Title: Re: Freeze or explode
Post by: MarcAFK on February 11, 2014, 01:02:01 AM
Lets just imagine you had really good sunscreen on, or skin that absorbed all UV, and that you survived the vacuum, perhaps you have an air tank, I'm wondering how long you could survive from a heat perspective, another question would be what happens to your skin with long term exposure to vacuum. Judging from what I've seen from exposure to vacuum I imagine you might get burst blood vessels and internal bleeding. As a kid I had a tennis ball which had been cut in half, it made an extremely good suction cup which when applied to various areas of exposed skin for several minutes left a rather severe bruise, I recall reading somewhere that long term exposure to vacuum based sexual appliances causes injury, but I don't recall the exact details. I kinda imagine it might be similar to the damage caused by attempting to pop a pimple/blackhead/remove a spinter/tick by squeezing, eventually the pressure actually breaks the skin causing bleeding.

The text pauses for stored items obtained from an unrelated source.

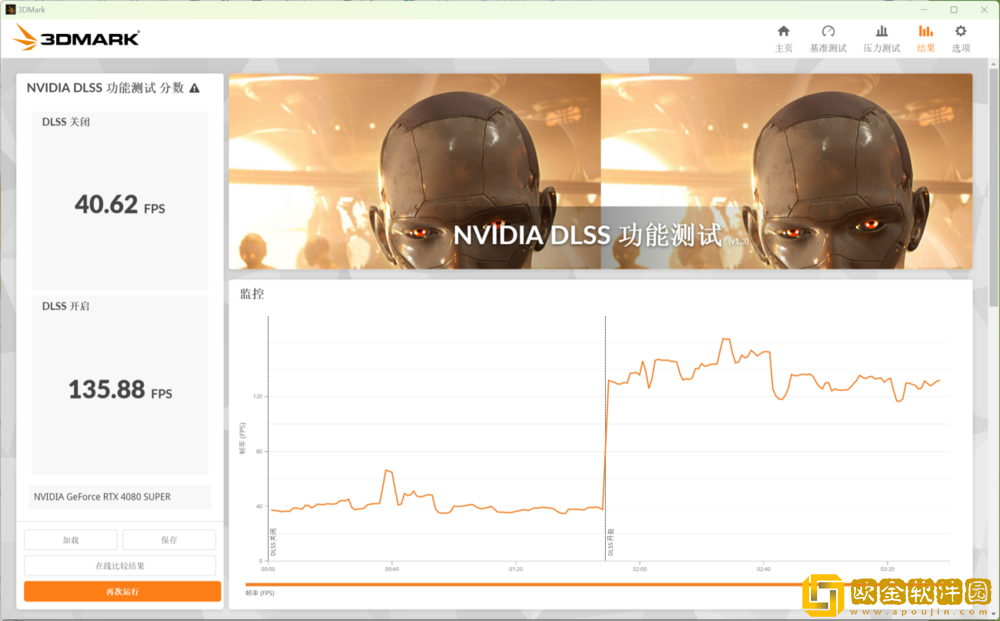Click the orange range bar below the chart
The image size is (1000, 621).
(520, 585)
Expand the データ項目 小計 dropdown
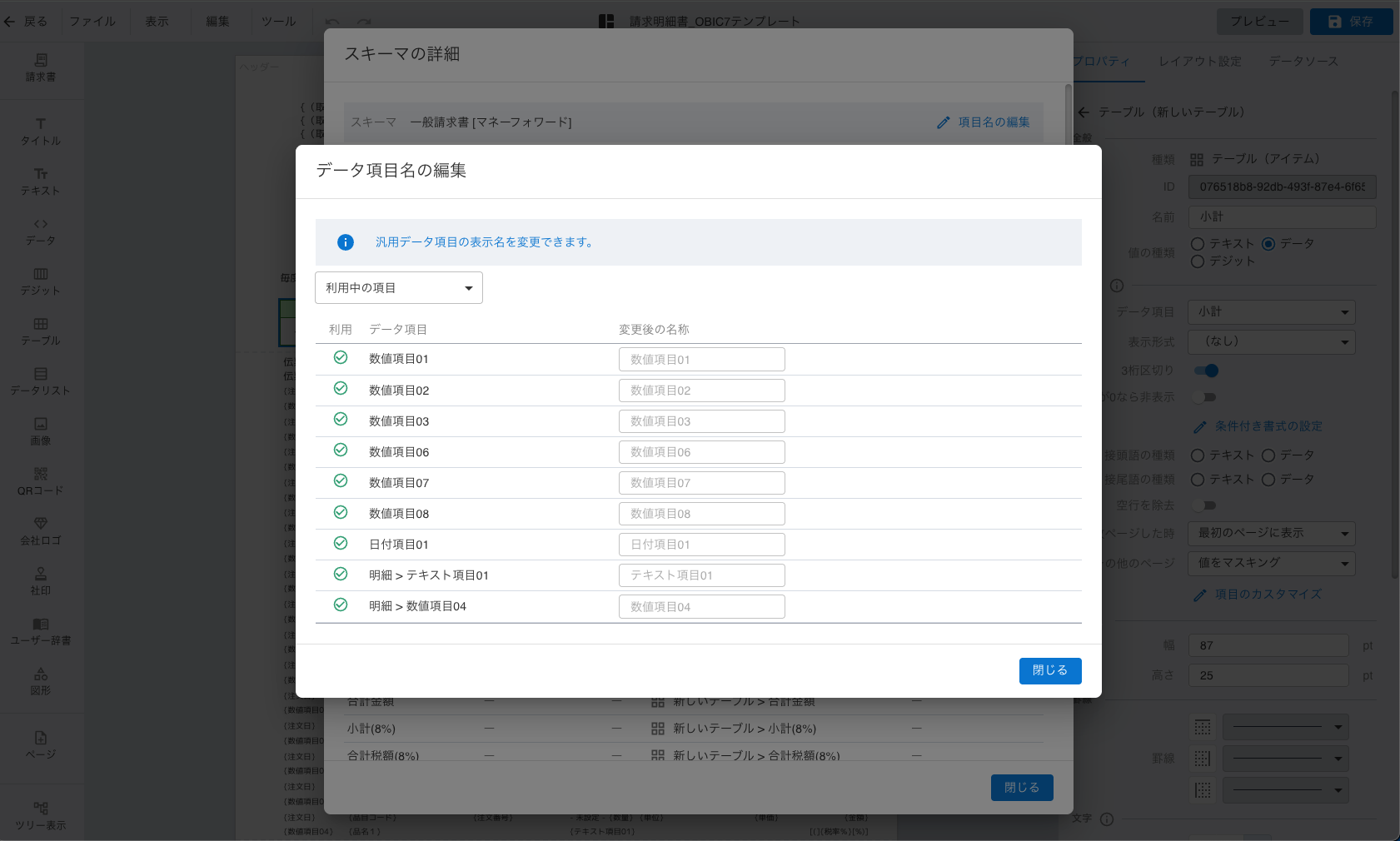The image size is (1400, 841). pos(1271,312)
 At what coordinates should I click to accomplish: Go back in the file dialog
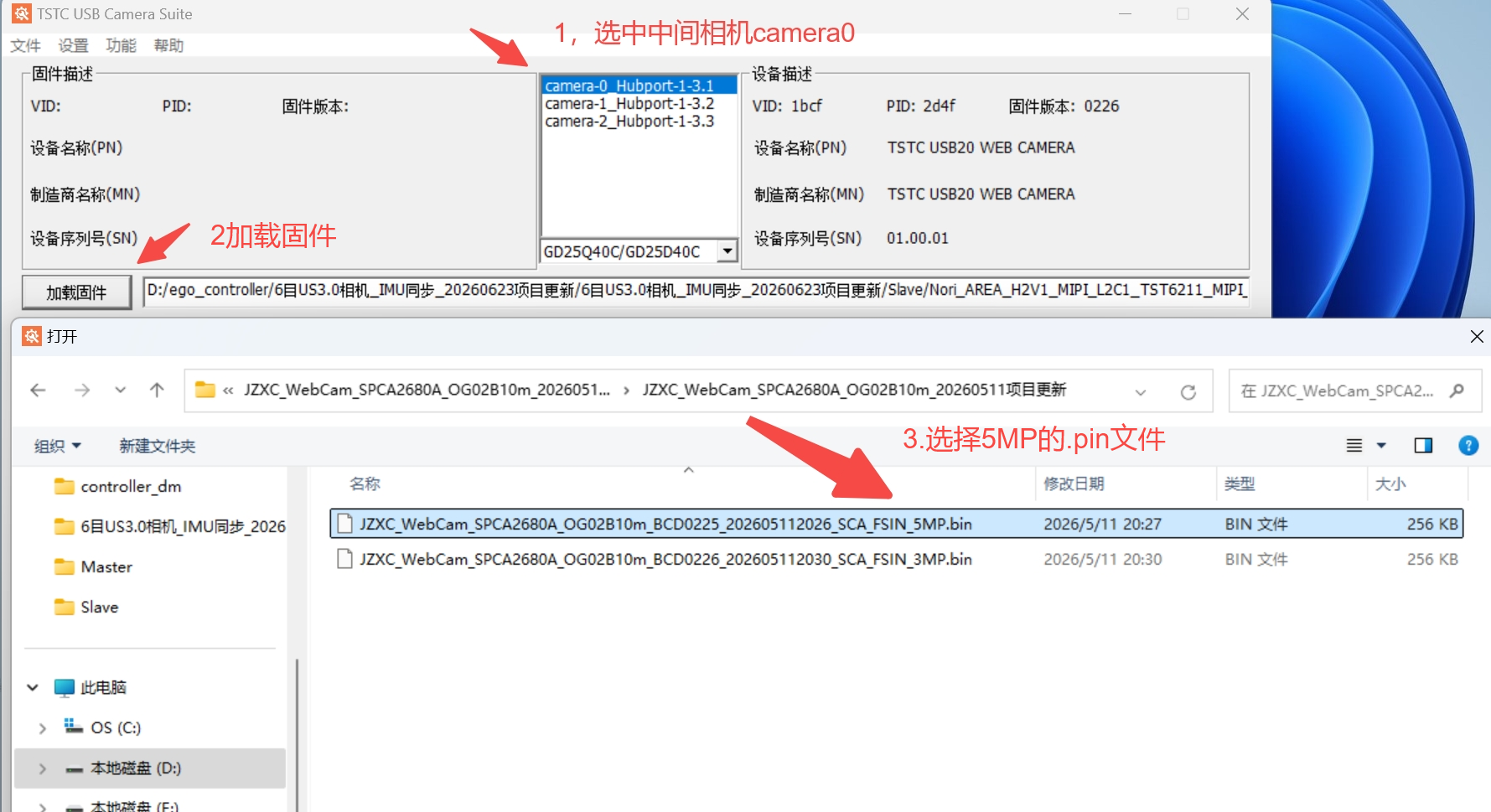point(38,390)
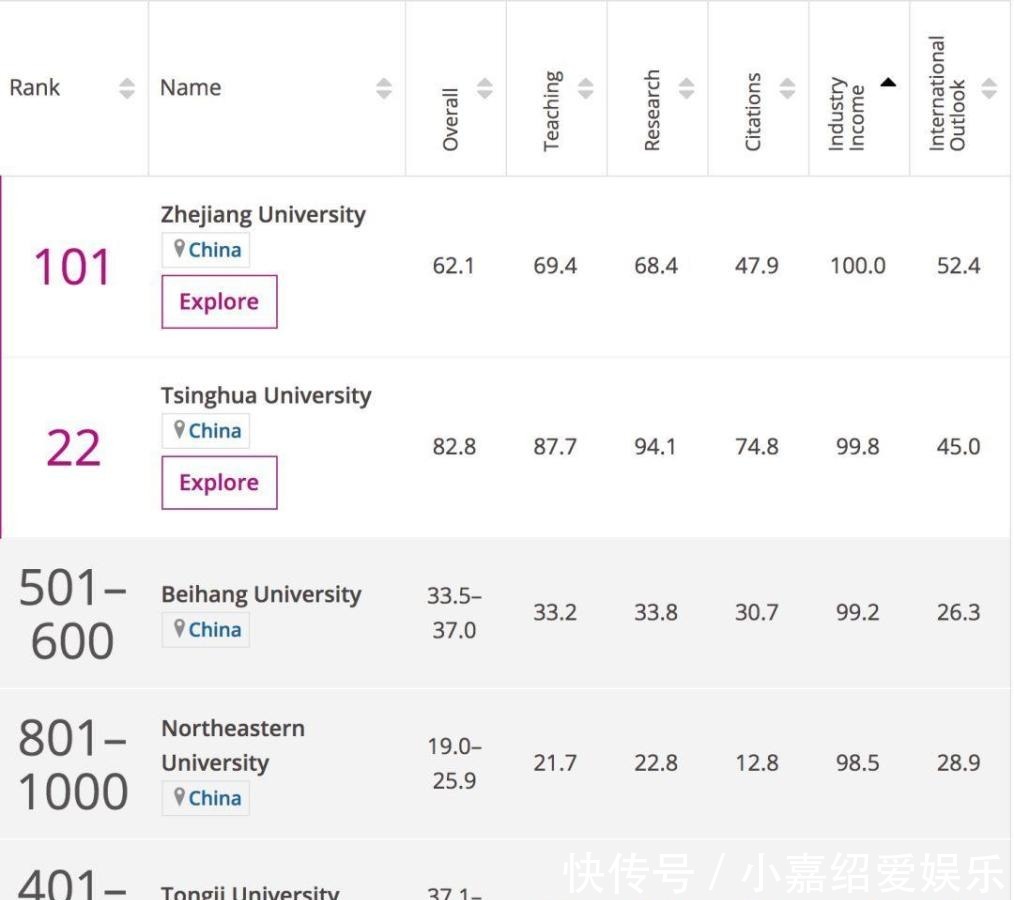Click Explore for Tsinghua University

coord(218,482)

Title: Re: Freeze or explode
Post by: Sematary on February 11, 2014, 01:17:40 AM
Lets just imagine you had really good sunscreen on, or skin that absorbed all UV, and that you survived the vacuum, perhaps you have an air tank, I'm wondering how long you could survive from a heat perspective, another question would be what happens to your skin with long term exposure to vacuum. Judging from what I've seen from exposure to vacuum I imagine you might get burst blood vessels and internal bleeding. As a kid I had a tennis ball which had been cut in half, it made an extremely good suction cup which when applied to various areas of exposed skin for several minutes left a rather severe bruise, I recall reading somewhere that long term exposure to vacuum based sexual appliances causes injury, but I don't recall the exact details. I kinda imagine it might be similar to the damage caused by attempting to pop a pimple/blackhead/remove a spinter/tick by squeezing, eventually the pressure actually breaks the skin causing bleeding.
I don't know if that has been studied to be honest. Burst capillaries would happen, they happen in the eyes pretty quickly. Anything else doesn't seem to have been studied because those two suppositions are huge/unrealistic.